= Jean Audran =

French artist (1667–1756)

Jean Audran (1667–1756) was a French engraver and printmaker. The brother of Benoit, and the third son of Germain Audran, he was born at Lyons, Lyonnais, in 1667. After learning the rudiments of the art under his father, he was placed under the care of his uncle, the famous Gérard Audran, in Paris. Before he was twenty years of age he displayed uncommon ability, and became a very celebrated engraver. In 1706 he was made engraver to the king, with a pension and apartments at the Gobelins. The hand of a great master is discernible in all his plates; and without having attained the extraordinary perfection of Gérard Audran, his claim to excellence is very considerable. He died in 1756. His principal prints are:

==Portraits==
- Louis XV; full length; after Gobert.
- Maximilian Emmanuel, Elector of Bavaria, with his Page; full length; after Vivien.
- Clement Augustus of Bavaria, Elector-Archbishop of Cologne; after the same.
- The Duke d'Antin; after Rigaud.
- The Abbé Jean d'Estrées; after the same.
- Victor Marie, Duke d'Estrées, Marshal of France; after Zargilliere.
- Cardinal Pietro Ottoboni; after Trevisani.
- François de Salignac de la Motte Fenelon, Archbishop of Cambray; after Vivien.
- François Pierre Gillet; after Tortebat.
- Francois Robert Secousse, sitting; after Rigaud.
- Peter Paul Rubens; after van Dyck; for the Luxembourg Gallery.
- Noel Coypel, Painter to the King; after Coypel.
- Antoine Coysevox, Sculptor to the King; after Rigaud. [The two last were engraved by Audran for his reception at the Academy in 1708.]

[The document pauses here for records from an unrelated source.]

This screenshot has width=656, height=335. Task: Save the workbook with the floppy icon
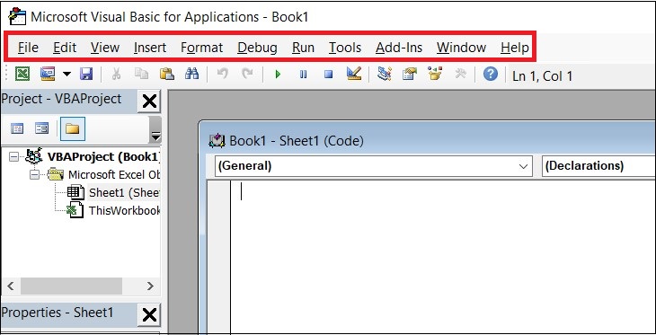click(86, 74)
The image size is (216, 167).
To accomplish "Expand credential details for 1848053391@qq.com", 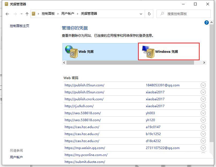I will pos(203,85).
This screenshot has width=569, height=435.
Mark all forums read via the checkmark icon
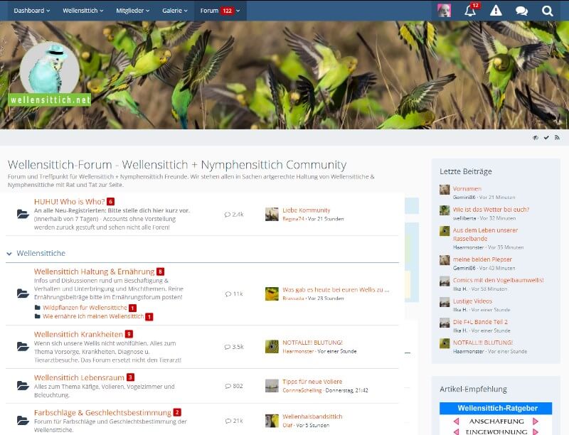click(x=546, y=137)
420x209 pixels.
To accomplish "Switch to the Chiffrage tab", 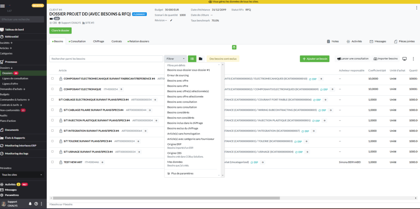I will click(98, 41).
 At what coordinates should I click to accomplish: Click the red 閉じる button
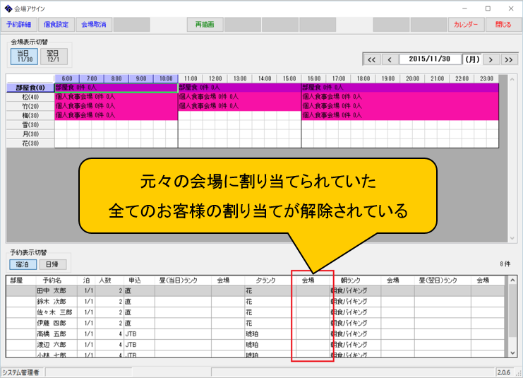503,24
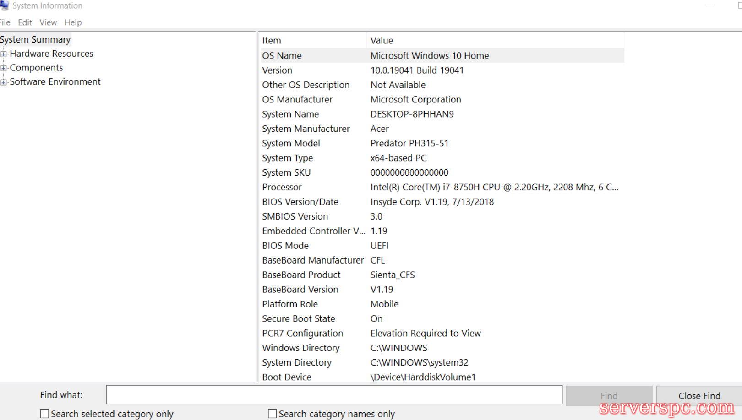Viewport: 742px width, 420px height.
Task: Expand the Components tree node
Action: (x=4, y=68)
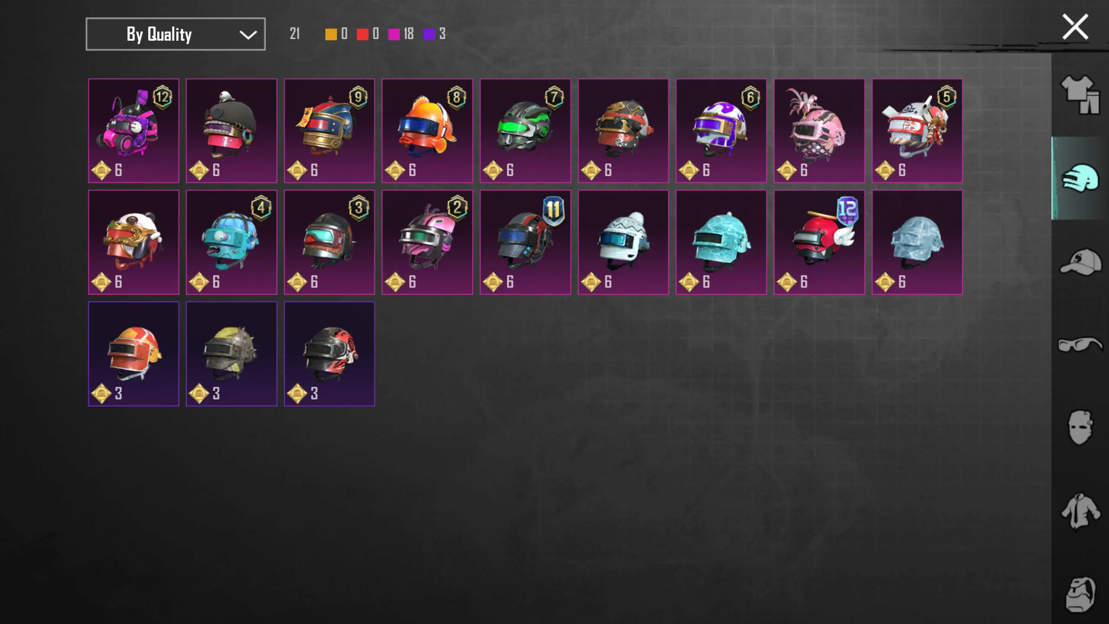Select the pink bunny helmet with badge 12
The height and width of the screenshot is (624, 1109).
click(x=133, y=131)
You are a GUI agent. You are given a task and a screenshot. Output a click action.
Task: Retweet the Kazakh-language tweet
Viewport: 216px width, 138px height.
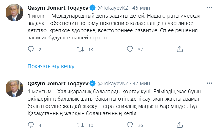coord(80,125)
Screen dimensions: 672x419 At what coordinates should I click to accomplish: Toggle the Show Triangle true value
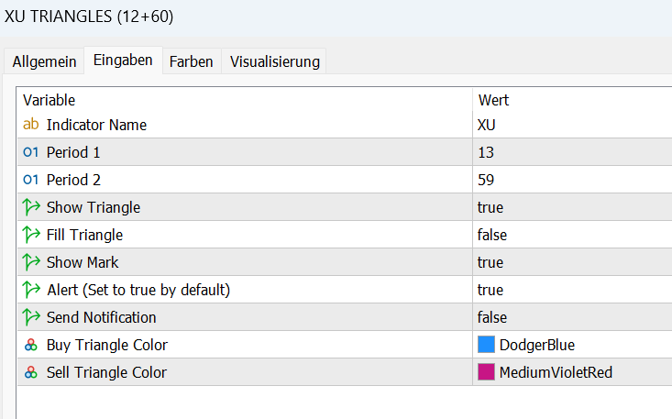490,207
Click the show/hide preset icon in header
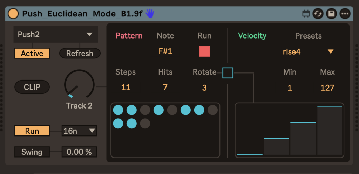 (x=306, y=14)
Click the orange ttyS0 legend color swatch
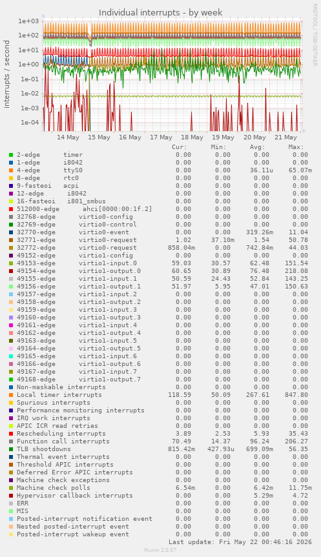Viewport: 321px width, 557px height. [11, 170]
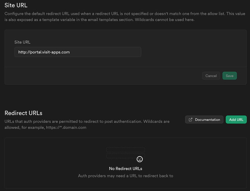This screenshot has height=191, width=250.
Task: Click the Site URL label above the input
Action: click(22, 42)
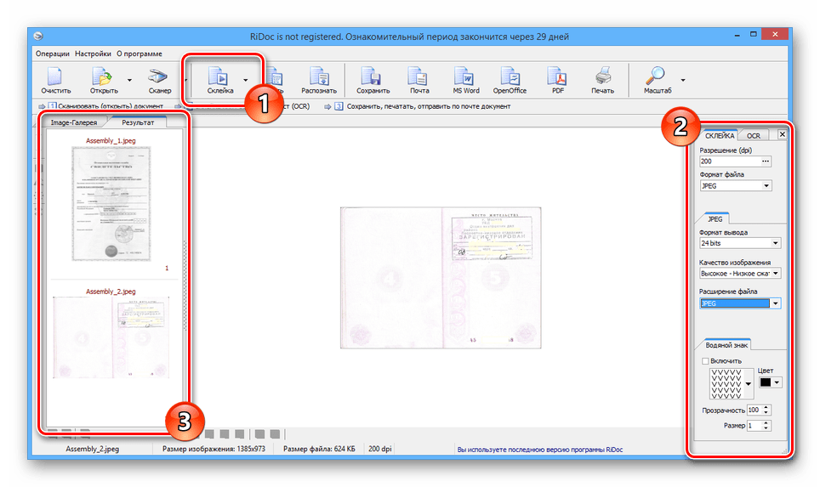
Task: Click the Сохранить (Save) toolbar icon
Action: point(373,80)
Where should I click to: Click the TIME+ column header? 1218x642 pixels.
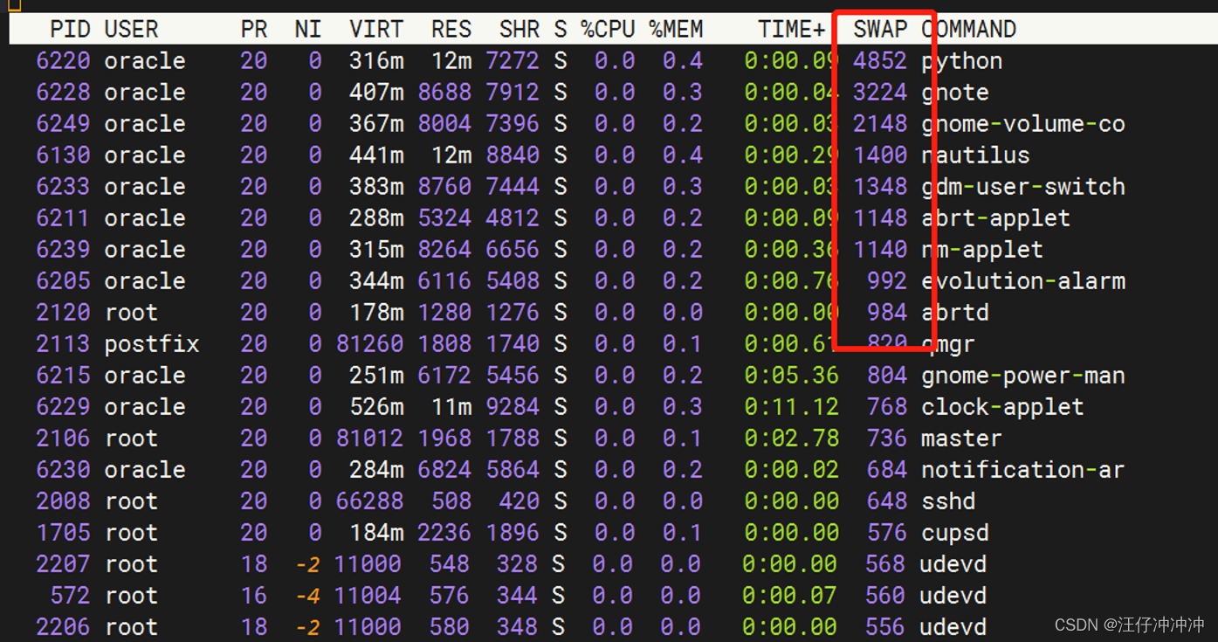[791, 29]
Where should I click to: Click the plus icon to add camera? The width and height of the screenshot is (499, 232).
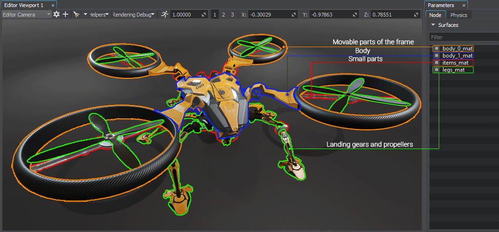click(65, 14)
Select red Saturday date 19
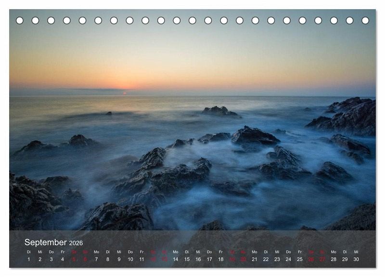The height and width of the screenshot is (277, 385). point(232,259)
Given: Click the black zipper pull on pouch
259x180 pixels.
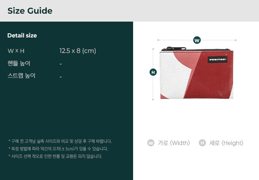Looking at the screenshot, I should (176, 49).
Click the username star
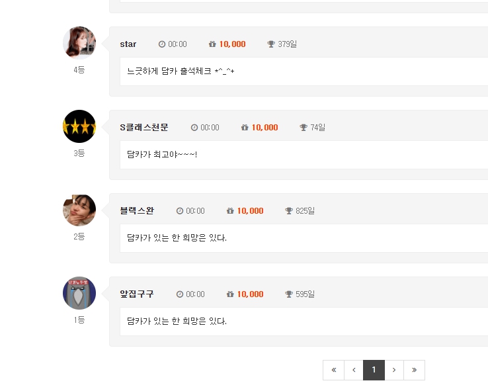 [128, 44]
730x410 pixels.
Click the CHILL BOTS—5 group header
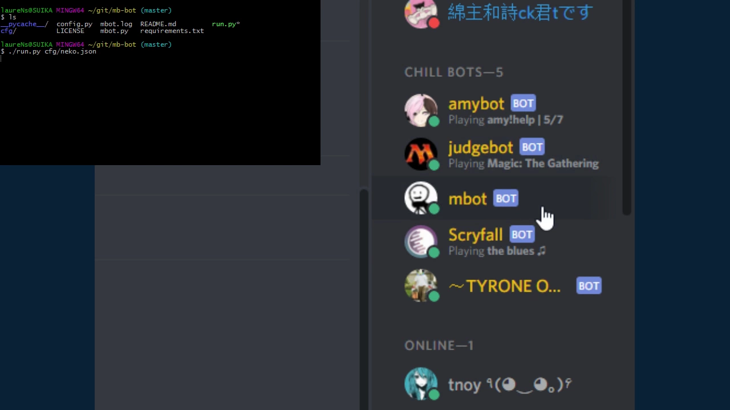coord(454,72)
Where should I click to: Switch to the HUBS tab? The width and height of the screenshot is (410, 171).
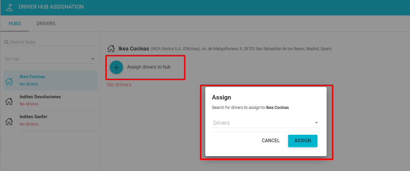[x=14, y=23]
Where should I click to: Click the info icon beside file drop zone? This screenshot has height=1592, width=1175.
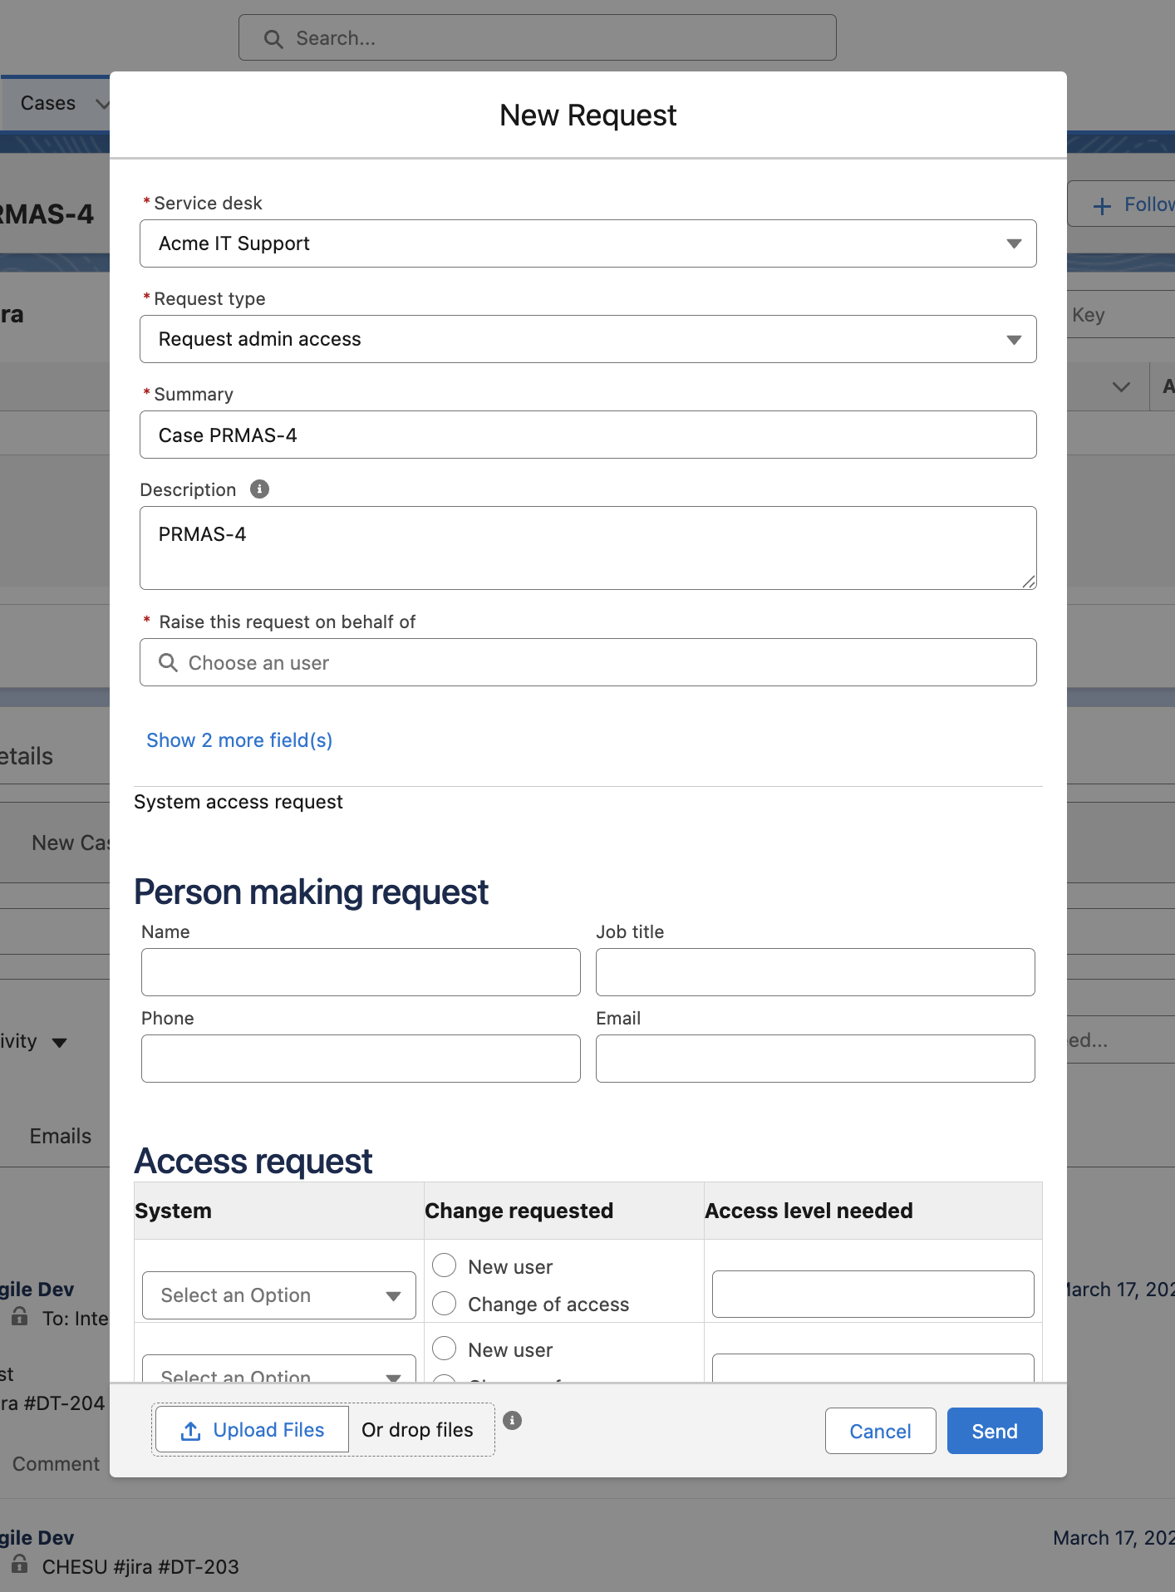[x=513, y=1420]
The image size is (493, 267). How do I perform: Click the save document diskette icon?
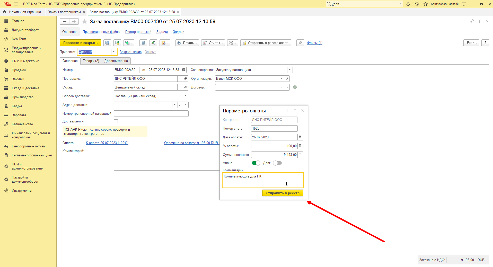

==Subjects after various masters==
- Our Saviour preaching to the Multitude; after Raphael.
- The Infant Saviour regarding the Cross presented by Angels; after Albani.
- The Nativity; after Pietro da Cortona; oval.
- The Good Samaritan; after Ann. Carracci; arched.
- St. John administering the Sacrament to the Virgin; after Lodovico Carracci.
- Our Saviour on the Mount of Olives; after Domenichino.
- St. Andrew led to Crucifixion; after Guido.
- The Martyrdom of St. Peter; after Guido; on the plate improperly called after Domenichino.
- St. Paul preaching at Athens; after Ciro Ferri; a small frieze.
- The Triumph of Galatea; after Carlo Maratti; for the Crozat Collection.
- The Miracle of the Loaves; after Claude Audran.
- Six plates — Copies of the large Battles of Alexander; by G. Audran.
- St. Augustine; after P. de Champagne.
- Simeon holding the Infant Jesus; after M. Corneille.
- Moses saved from the Nile; after Ant. Coypel.
- Jacob and Laban; after the same.
- Athaha and Joash; after the same.
- Esther before Ahasuerus; after the same.
- The Resurrection; after the same.
- Cupid and Psyche; after the same.
- Our Saviour curing the Sick; after Ant. Dieu.
- Christ bearing His Cross; after the same.
- The Elevation of the Cross; after Van Dijck.
- The Crucifixion; after the same.
- The French Parnassus; after the bronze by Gamier.
- The Miraculous Draught of Fishes; after Jouvenet.
- The Resurrection of Lazarus; after the same.
- The Queen Blanche inspired with the Holy Spirit; after the same.
- Acis and Galatea; after F. Marot.
- Venus punishing Psyche; after J. M. Nattier.
- Psyche consoled by Cupid; after the same.
- The dead Christ, with the Marys, St. John, and Nicodemus; after Poussin.
- The Rape of the Sabines; after Poussin; his most esteemed print.
- St. Scholastica at the point of Death; after J. Restout.
- Andromache entreating for her Son; after L. Silvestre.
- Henri IV deliberating on his future Marriage; after Rubens.
- Henri IV departing for the German War; after the same.
- The Coronation of Marie de Médicis; after the same. [The three last form part of the Luxembourg Gallery.]